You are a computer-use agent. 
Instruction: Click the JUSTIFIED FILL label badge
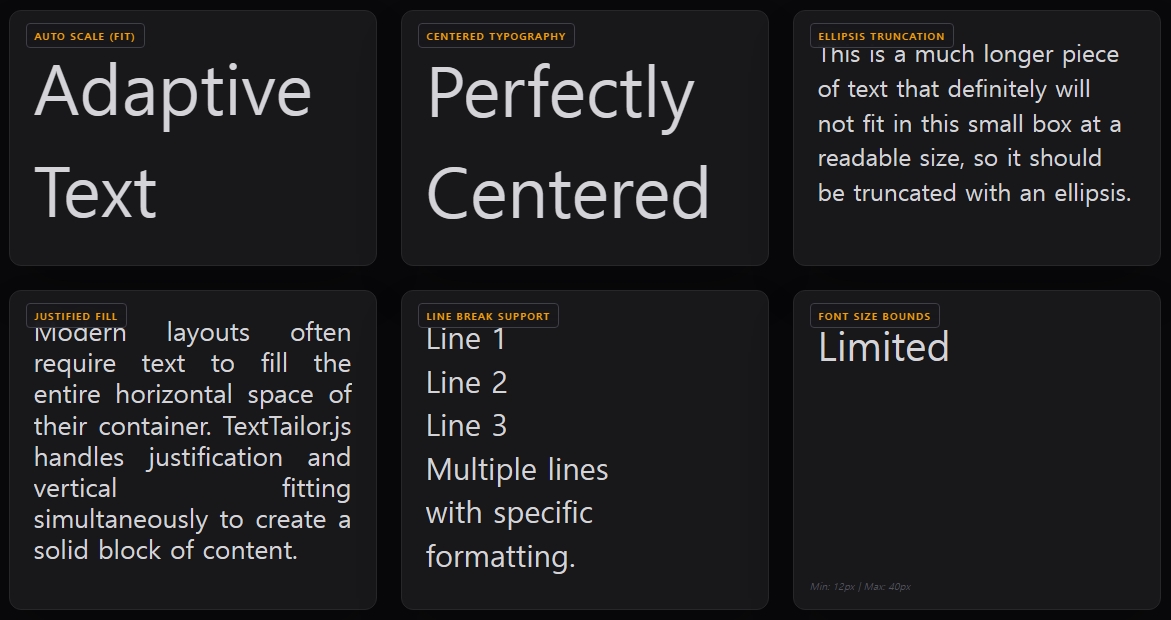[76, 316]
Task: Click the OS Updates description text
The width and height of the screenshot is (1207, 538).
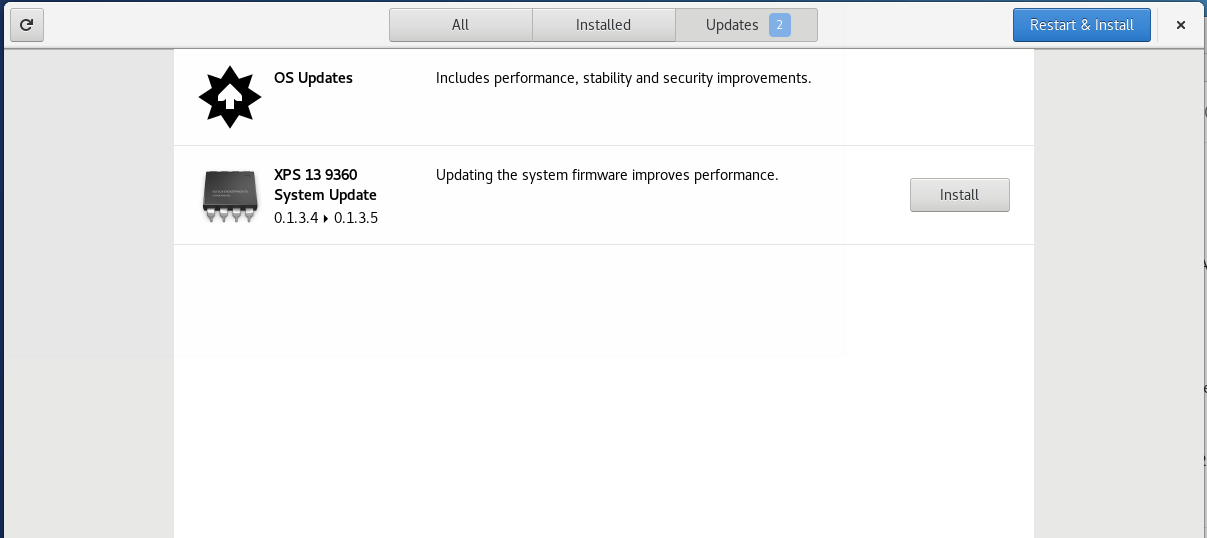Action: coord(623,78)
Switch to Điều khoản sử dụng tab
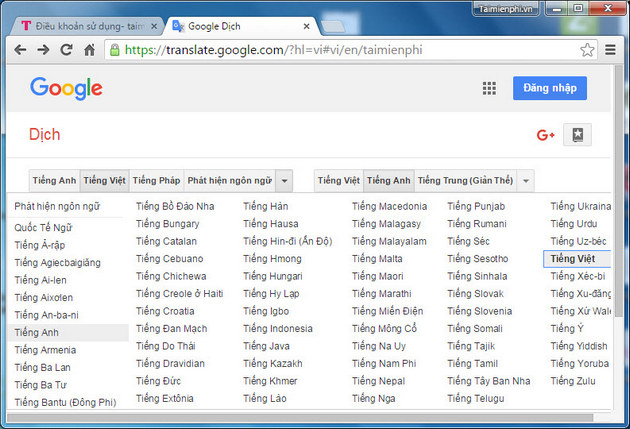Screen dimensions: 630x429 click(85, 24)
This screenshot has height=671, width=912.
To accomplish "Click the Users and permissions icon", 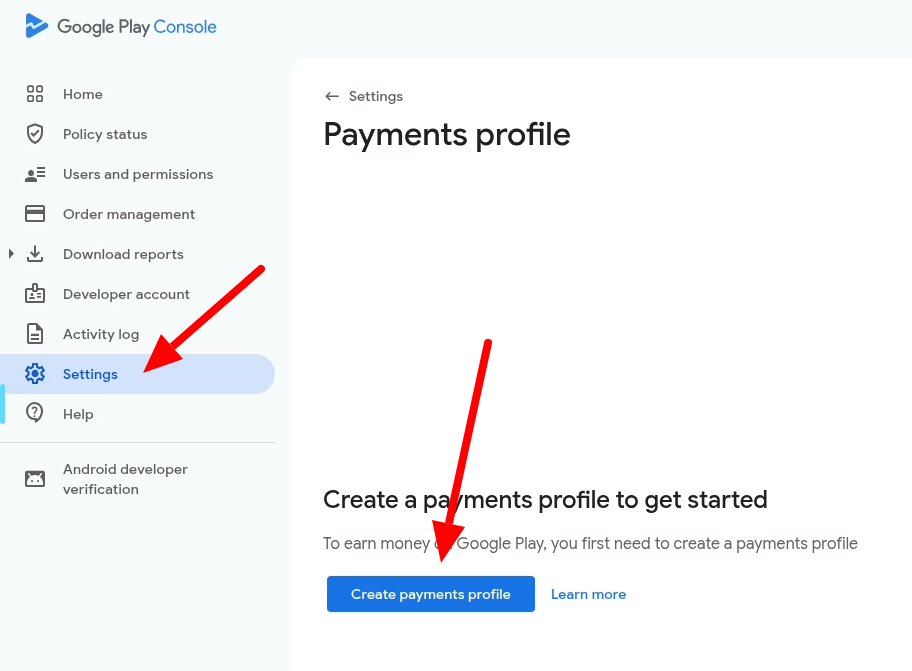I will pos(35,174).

* * *

== TASK PROMPT ==
Exactly the lines starting at the one above with "Instruction: Click the" and ending at the one with "This screenshot has height=671, width=912." should be printed, and nothing else. Omit the pictures.

== WRITTEN ANSWER ==
Instruction: Click the JUSTIFIED FILL label badge
[76, 316]
Task: Click the OS Updates description text
The width and height of the screenshot is (1207, 538).
Action: coord(623,78)
Switch to Điều khoản sử dụng tab
Screen dimensions: 630x429 click(85, 24)
This screenshot has height=671, width=912.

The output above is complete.